Greg Scher and Lisa Alderton obtained a defense verdict for an insurer client in the United Stated District Court for the Central District of California in a case involving bad faith allegations following a total loss house fire near Lake Arrowhead, California. The adjuster paid the Coverage A Building limit of the fire policy, which wasn’t sufficient to rebuild the insured’s recently remodeled house. The policy contained Extended Replacement cost coverage, however, providing an additional 25% of the coverage A limit. The insured inquired whether he could replace the house in a different location and still recover the ERC limits. The adjuster consulted with his supervisors and then told the insured that he could. In reliance, the insured purchased a new house in a different location. When the insured sought the ERC limits to cover the cost of the new house, the adjuster told him the ERC coverage was not available to him because he replaced in a different location. The jury deliberated 2½ hours before returning a defense verdict.
Lisa Alderton recently prevailed in an insurance "bad faith" case before the United States District Court in San Francisco. Lisa represented an insurance carrier client which issued a claims “first made and reported” policy to a real estate broker and denied the broker's claim for defense to a suit alleging professional negligence arising from the failed sale of a home on the grounds that the insured received a demand letter threatening suit before the insurance policy issued. Therefore, the claim was first made before the policy period.
The insured broker denied any knowledge of the tender, assigned to the claimant her rights as against the insurer and stipulated to a $3.3 million judgment in exchange for a covenant not to execute on the judgment against the insured. The judgment creditor claimant then sued the insurer for bad faith. Lisa moved for summary judgment, convincing the Court that the denial was reasonably made. The Court eliminated the claim for breach of the implied covenant of good faith, as well as the claims for punitive damages and attorney fees.
Lisa Alderton obtained summary judgment for an insurer which received tender of a habitability case from a second carrier which insured the same risk. Although the firm's client agreed to defend under a reservation of rights, the insured refused to provide information to appointed defense counsel and refused to allow appointed defense counsel to associate into the case. The insured then settled the habitability case without allowing the insurer to participate. Woolls & Peer sought a judicial declaration that the insured had violated his contractual duty to cooperate, thereby extinguishing any right to coverage. The court agreed, declaring that our client owed no duty to defend, indemnify, or reimburse the insured for independent counsel fees.
Lisa Alderton obtained summary judgment for an insurance carrier which issued two consecutive professional liability policies to lawyer insureds. The policies were written on a claims made and reported basis. Shortly after renewal, the insured tendered the defense of a Probate Court petition regarding the insured’s handling of a trust filed by one of the trust beneficiaries. The insurer agreed to defend, then learned that another beneficiary of the same trust had previously filed a petition against the insured alleging the same wrongdoing and seeking damages. The prior petition was never tendered or disclosed to the insurer. Woolls & Peer filed a declaratory relief action and moved for summary judgment. The federal District Court agreed that the insurer had no duty to defend or indemnify and awarded judgment in favor of our firm's client in the sum of $350,226.70, the sum the client spent to defend the insured against the probate court matters.
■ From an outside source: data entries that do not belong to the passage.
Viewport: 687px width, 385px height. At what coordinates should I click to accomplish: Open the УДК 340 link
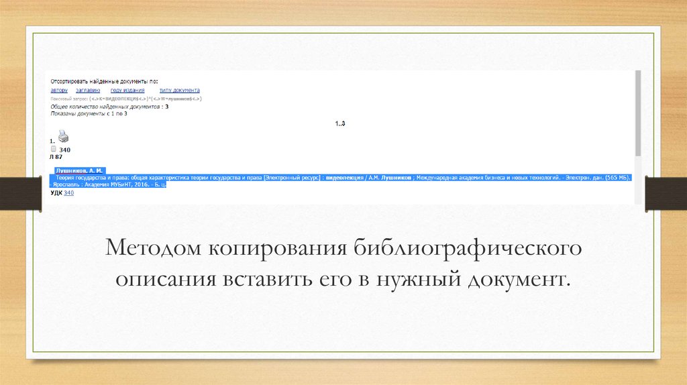(x=68, y=193)
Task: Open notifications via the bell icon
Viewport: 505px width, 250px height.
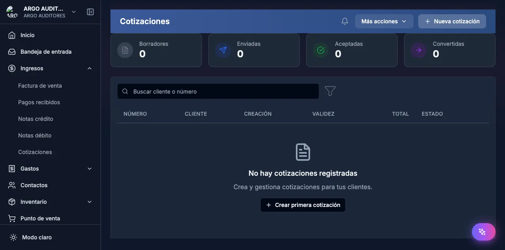Action: click(344, 21)
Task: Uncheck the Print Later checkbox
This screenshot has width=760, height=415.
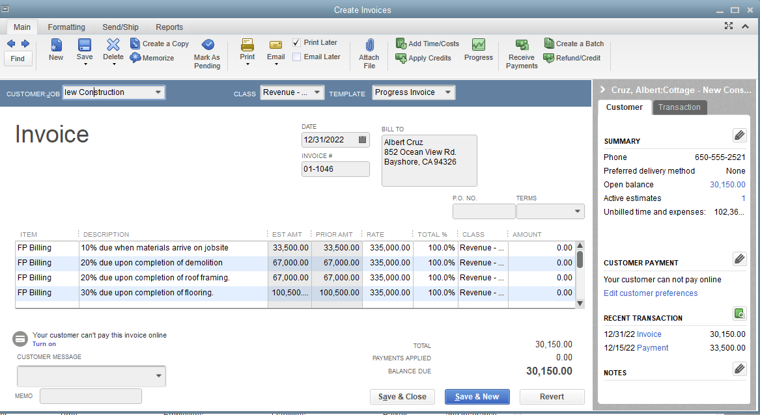Action: 296,42
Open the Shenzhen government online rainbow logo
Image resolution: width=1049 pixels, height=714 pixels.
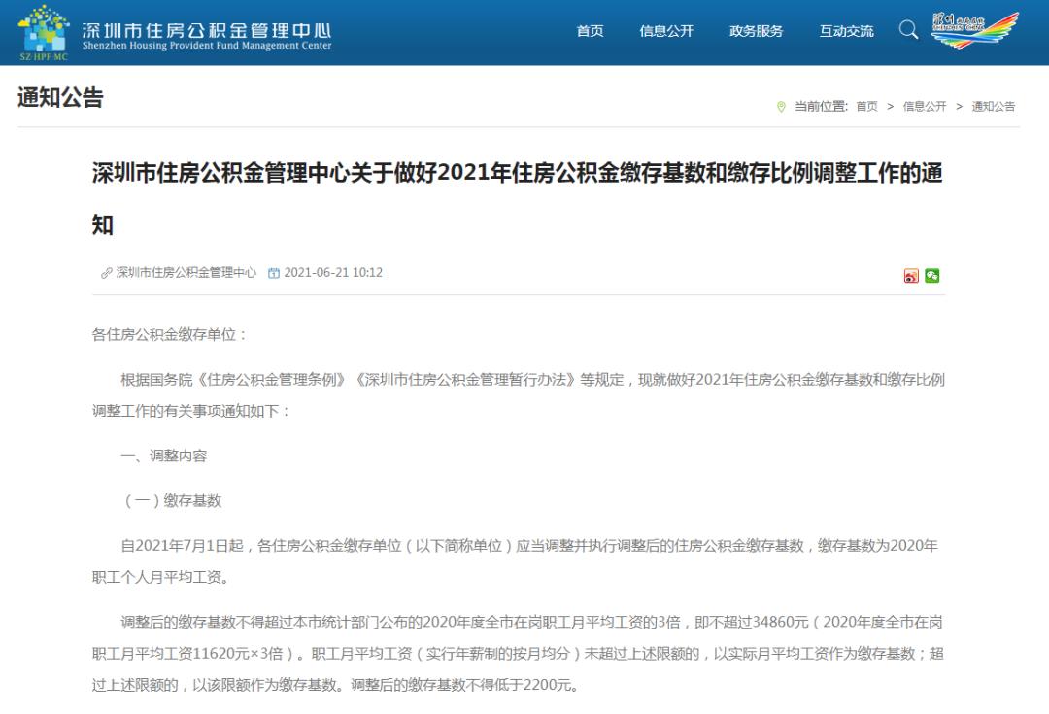975,30

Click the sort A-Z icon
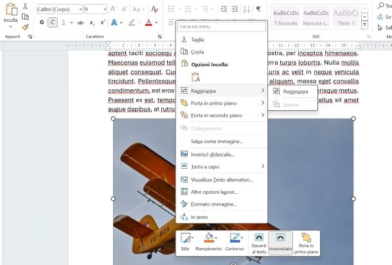[247, 9]
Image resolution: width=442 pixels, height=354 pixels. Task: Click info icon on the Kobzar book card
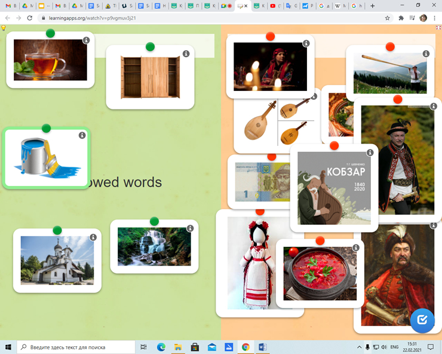coord(370,153)
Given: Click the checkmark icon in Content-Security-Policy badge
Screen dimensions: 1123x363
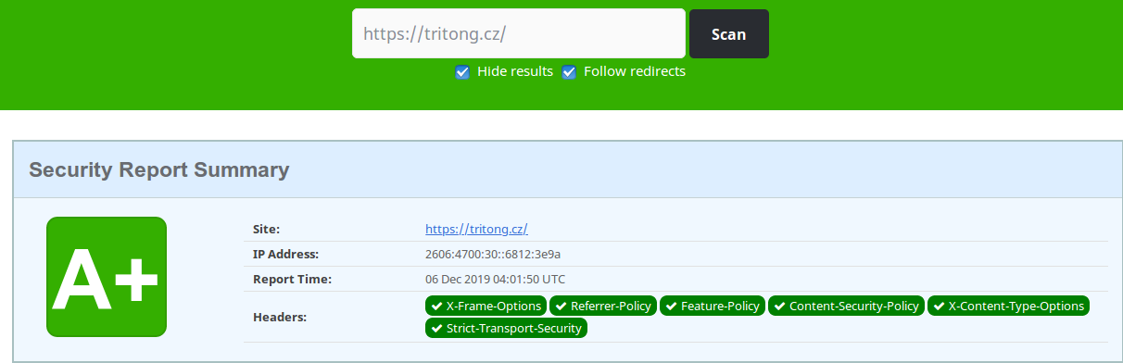Looking at the screenshot, I should [779, 306].
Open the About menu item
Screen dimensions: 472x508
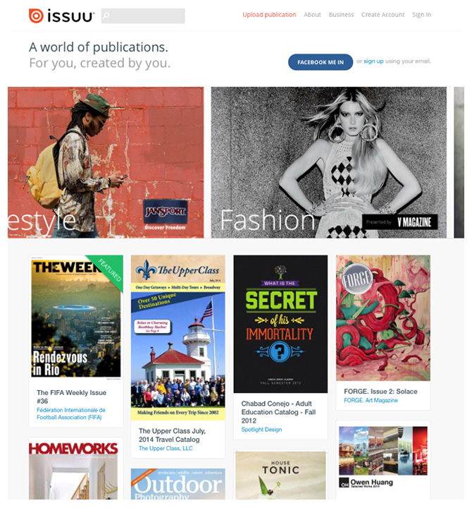pyautogui.click(x=312, y=15)
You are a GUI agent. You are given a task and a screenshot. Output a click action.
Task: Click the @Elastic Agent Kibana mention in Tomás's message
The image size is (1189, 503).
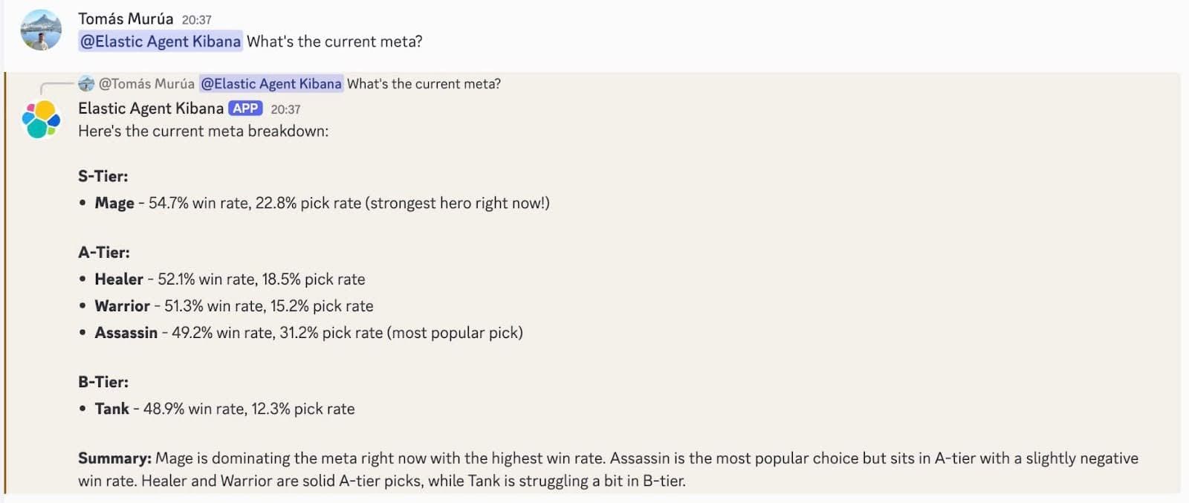click(x=161, y=42)
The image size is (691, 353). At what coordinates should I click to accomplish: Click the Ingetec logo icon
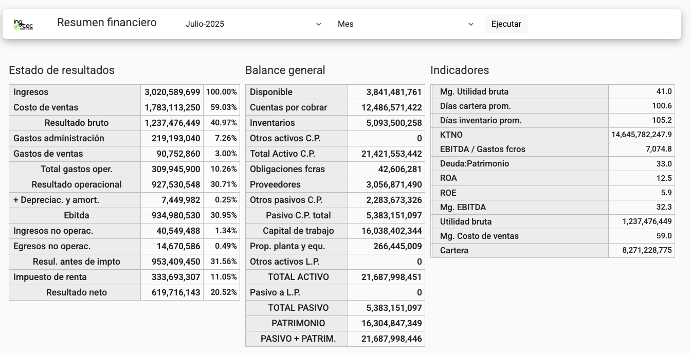(23, 24)
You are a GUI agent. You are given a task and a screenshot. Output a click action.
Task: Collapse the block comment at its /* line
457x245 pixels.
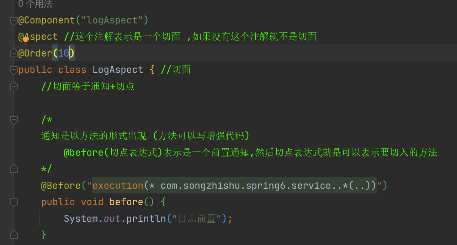tap(14, 119)
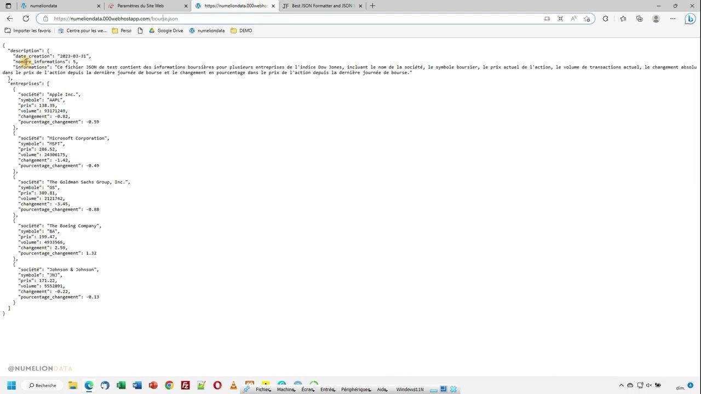This screenshot has width=701, height=394.
Task: Open the Périphériques dropdown menu
Action: 355,389
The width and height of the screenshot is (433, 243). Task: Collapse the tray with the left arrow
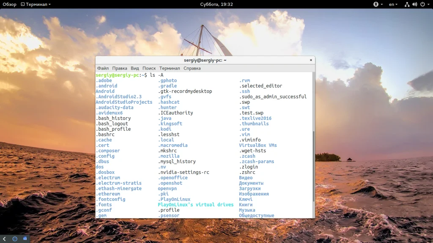[4, 239]
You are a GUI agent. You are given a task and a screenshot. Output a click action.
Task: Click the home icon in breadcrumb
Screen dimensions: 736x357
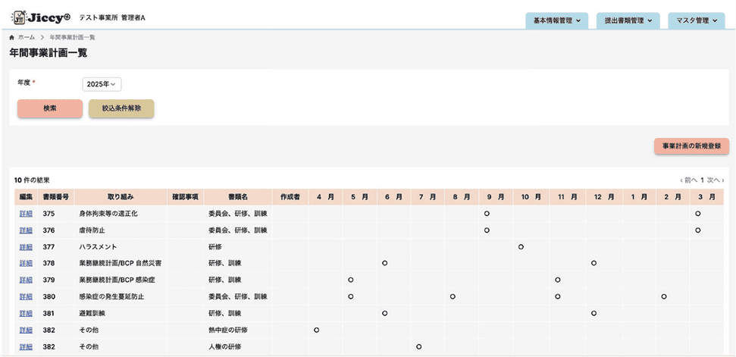[x=11, y=37]
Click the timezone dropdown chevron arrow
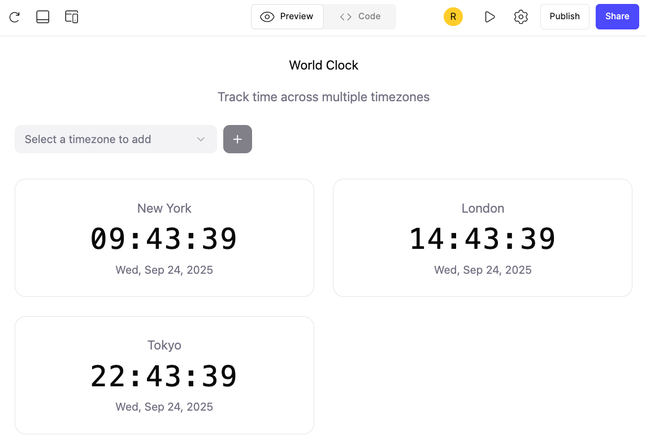The width and height of the screenshot is (646, 444). (x=201, y=139)
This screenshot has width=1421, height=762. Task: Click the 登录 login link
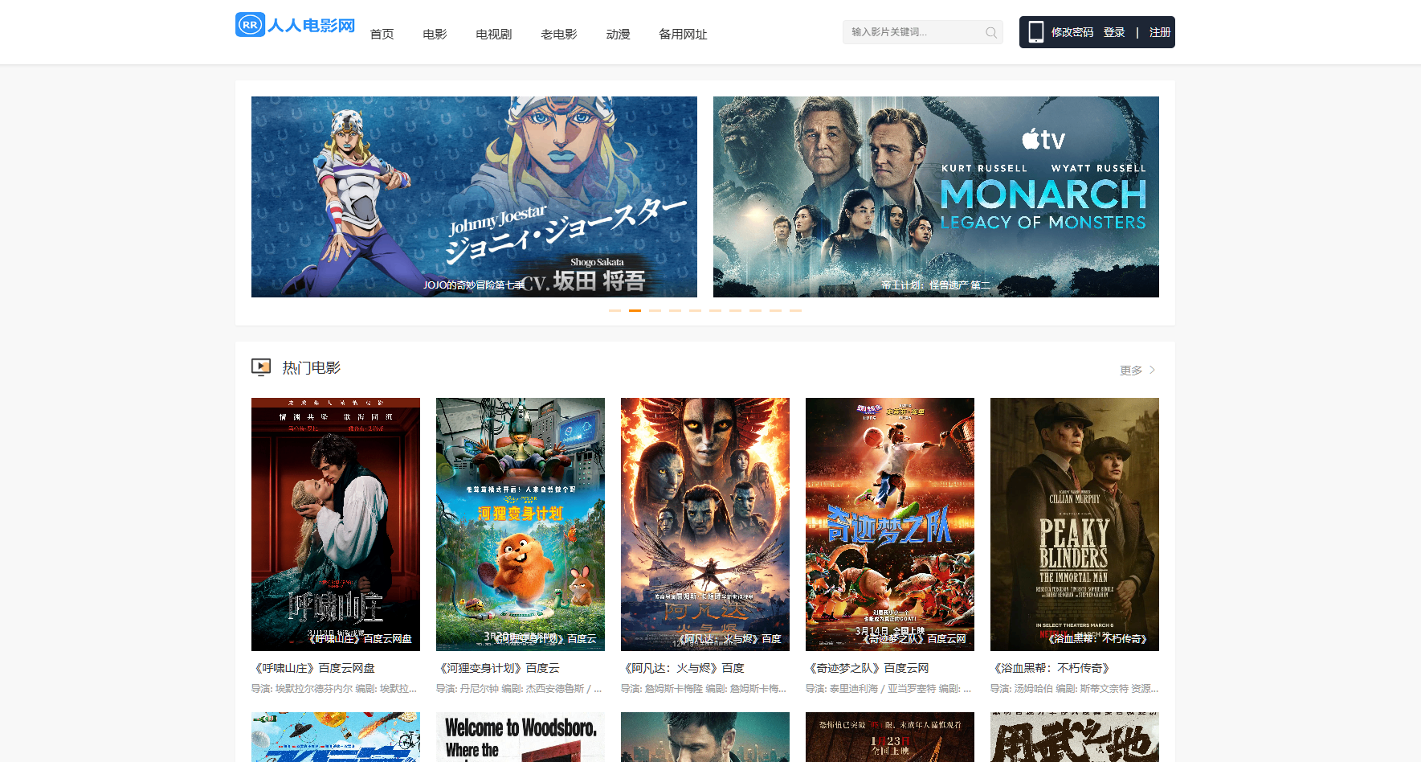coord(1113,32)
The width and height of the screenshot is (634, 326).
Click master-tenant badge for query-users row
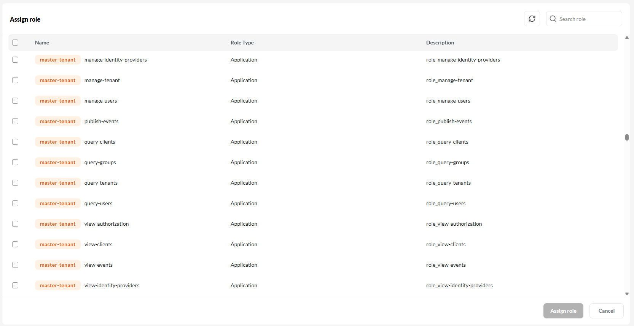pos(57,203)
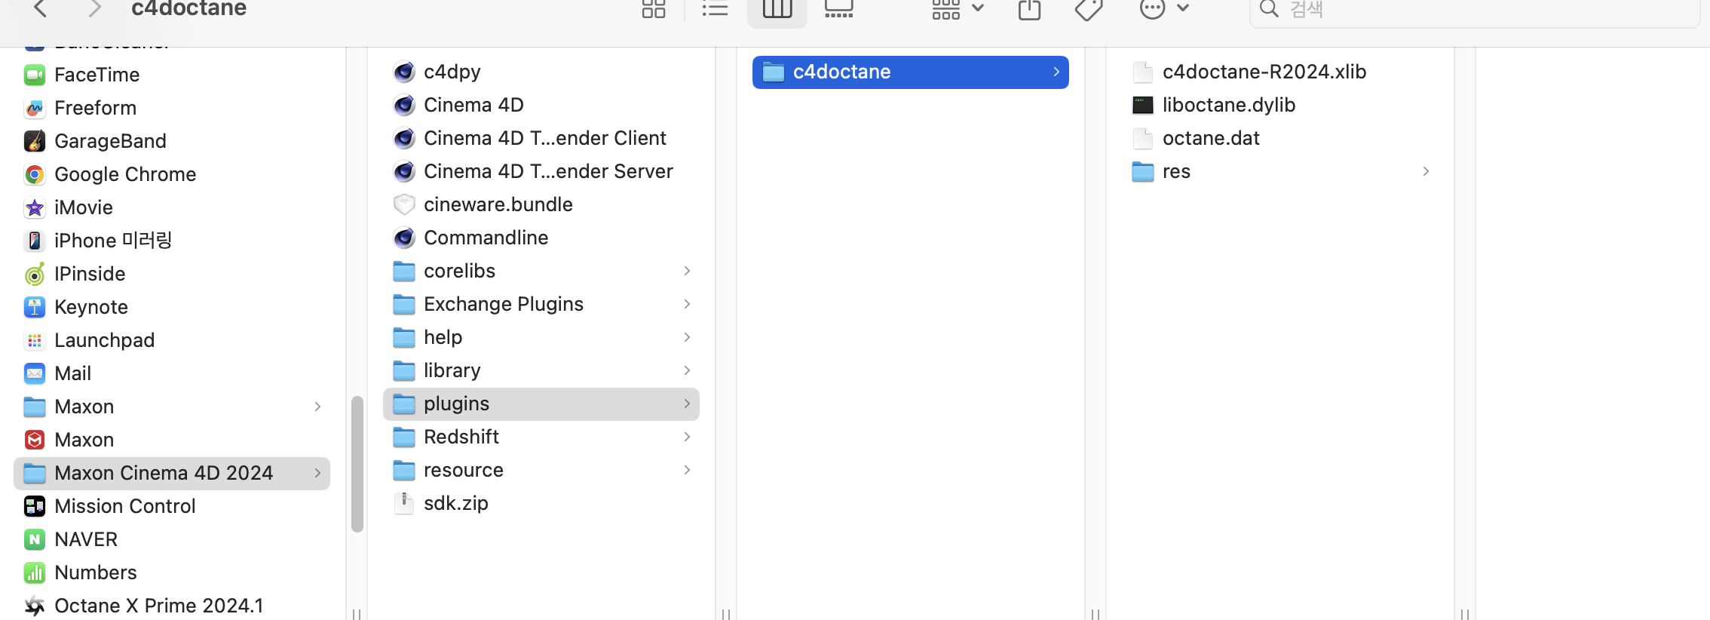
Task: Select the liboctane.dylib file
Action: (1228, 105)
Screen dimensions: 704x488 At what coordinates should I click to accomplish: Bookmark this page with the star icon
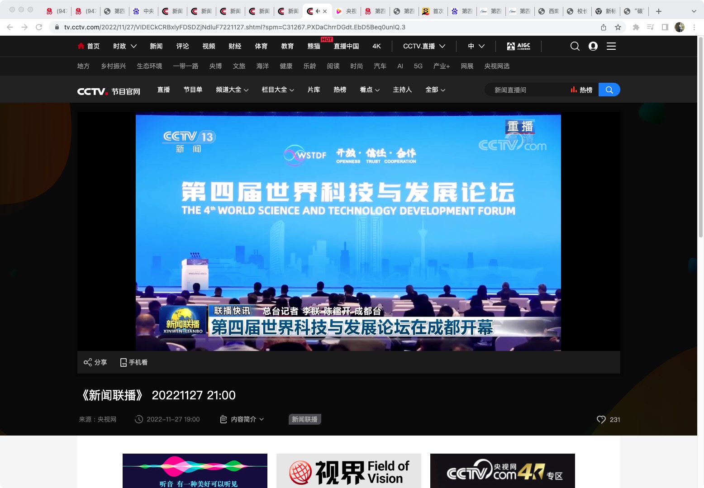[x=618, y=27]
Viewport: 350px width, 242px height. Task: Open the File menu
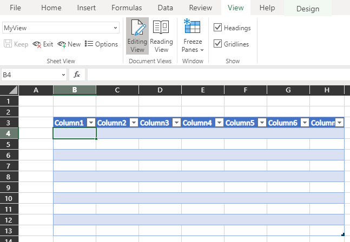pyautogui.click(x=15, y=8)
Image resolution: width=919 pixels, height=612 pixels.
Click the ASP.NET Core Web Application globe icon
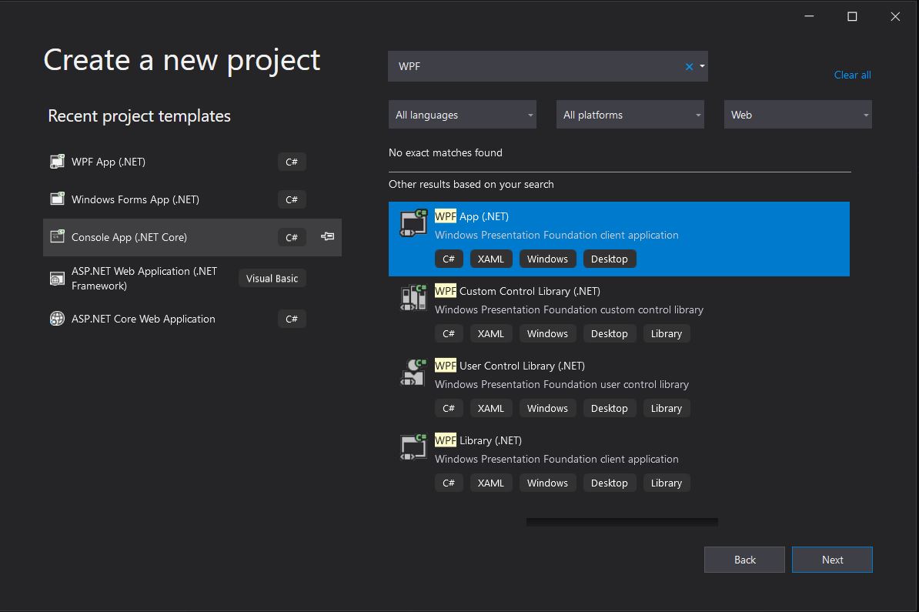pyautogui.click(x=57, y=318)
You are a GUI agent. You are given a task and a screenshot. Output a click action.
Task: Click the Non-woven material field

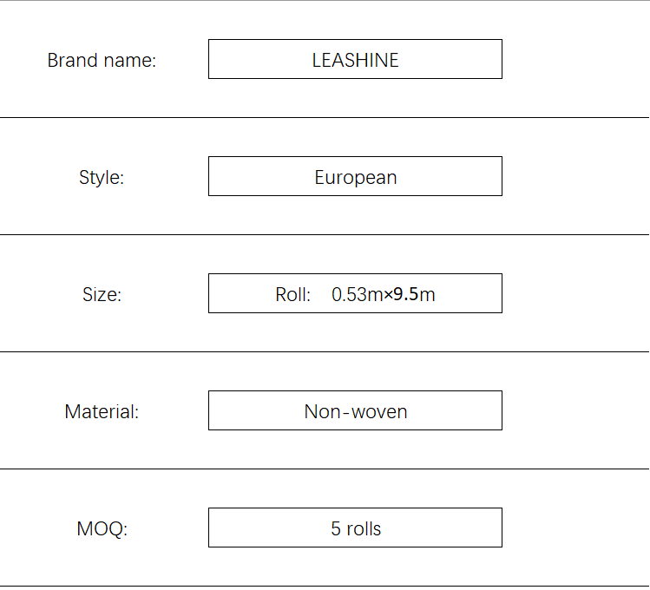(355, 410)
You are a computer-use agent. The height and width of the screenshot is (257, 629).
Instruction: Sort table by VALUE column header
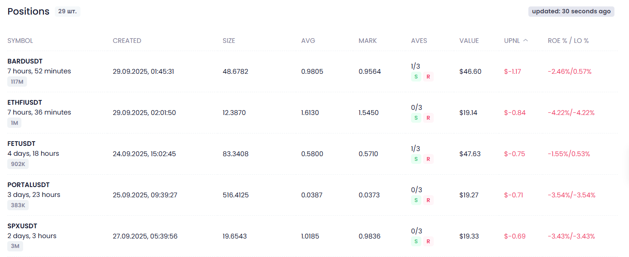tap(469, 41)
Lisa Alderton prevailed in a trial seeking contribution from an insurance carrier's insured and three of his other liability carriers toward defense costs and settlements a firm client made in connection with a series of habitability lawsuits. Settlements were reached with the insured and two of his insurers, but the case proceeded to trial against California Fair Plan Association. Following trial, judgment was entered in favor of the firm's client, netting a recovery of more than 70% of the sums the client had paid to defend and settle the underlying claims.